Records from a dataset
▼▼▼
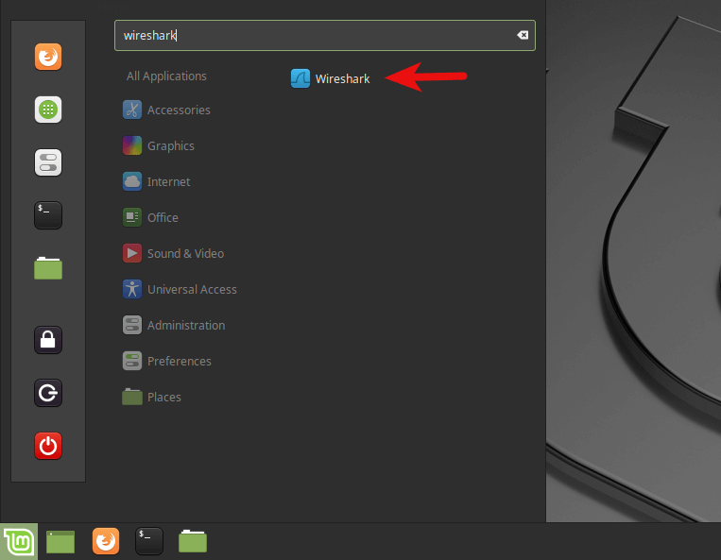Select the All Applications category
Screen dimensions: 721x560
166,76
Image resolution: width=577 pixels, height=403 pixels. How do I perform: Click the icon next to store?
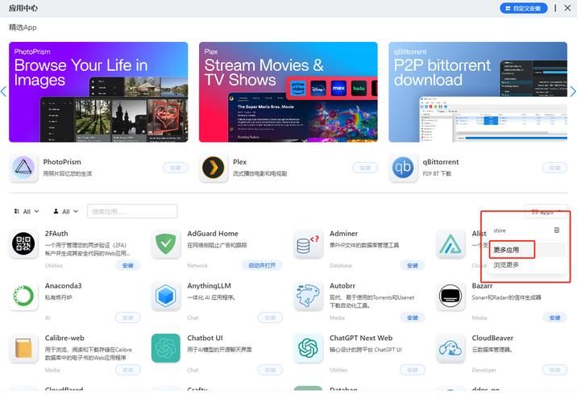556,231
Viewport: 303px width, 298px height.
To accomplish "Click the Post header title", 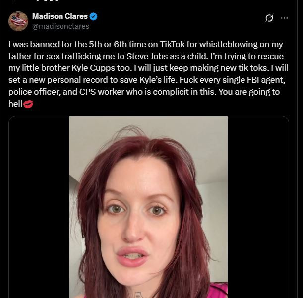I will point(47,1).
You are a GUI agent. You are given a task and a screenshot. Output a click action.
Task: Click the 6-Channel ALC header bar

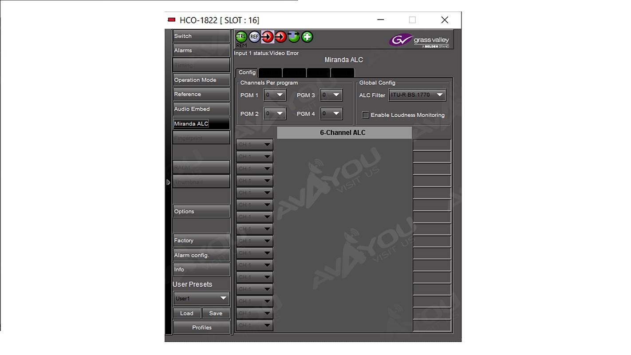(344, 133)
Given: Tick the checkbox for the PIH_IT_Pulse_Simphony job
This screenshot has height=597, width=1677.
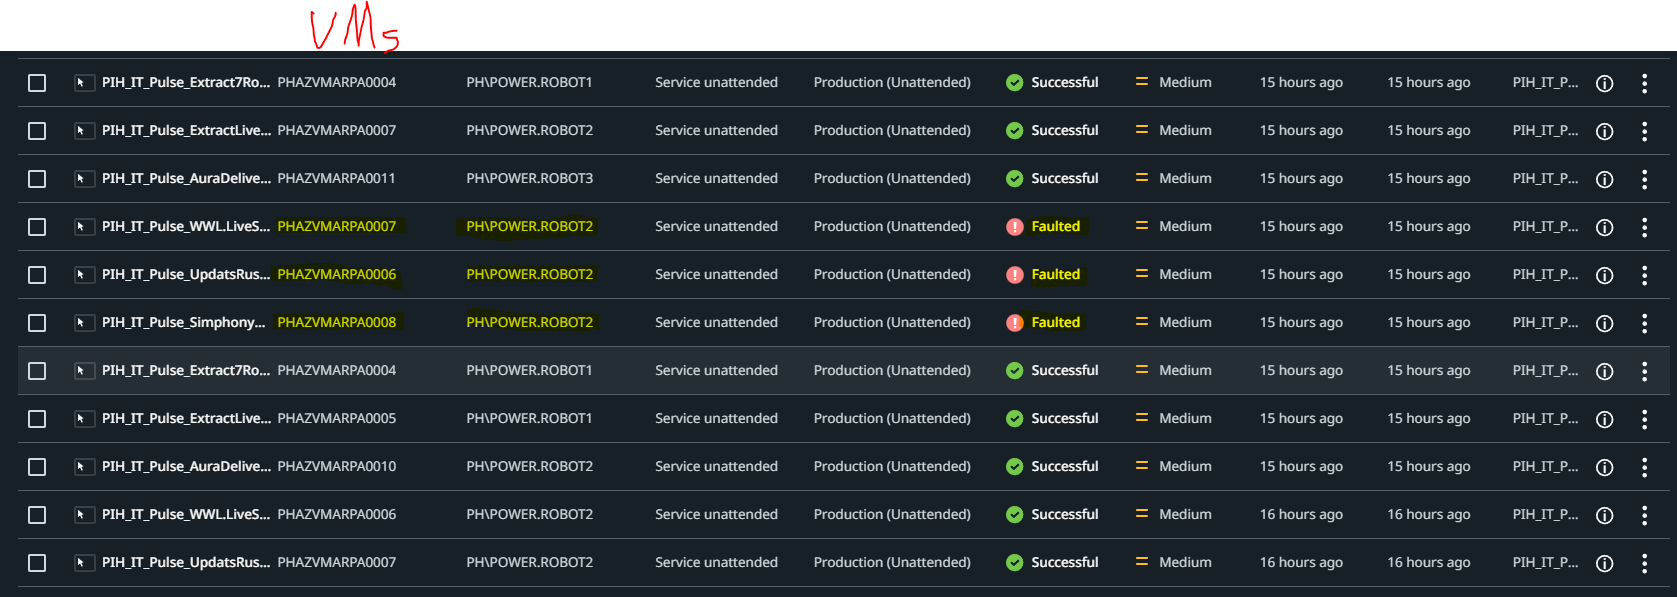Looking at the screenshot, I should tap(37, 323).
▲▲▲
Exercise: Print exactly, with no pictures, the lines above from the one that holds "You are a GUI" through the one that holds "Given: Tick the", both of them included.

Response box:
You are a GUI agent. You are given a task and a screenshot. Output a click action.
Task: Click the 6-Channel ALC header bar

(344, 133)
Given: Tick the checkbox for the PIH_IT_Pulse_Simphony job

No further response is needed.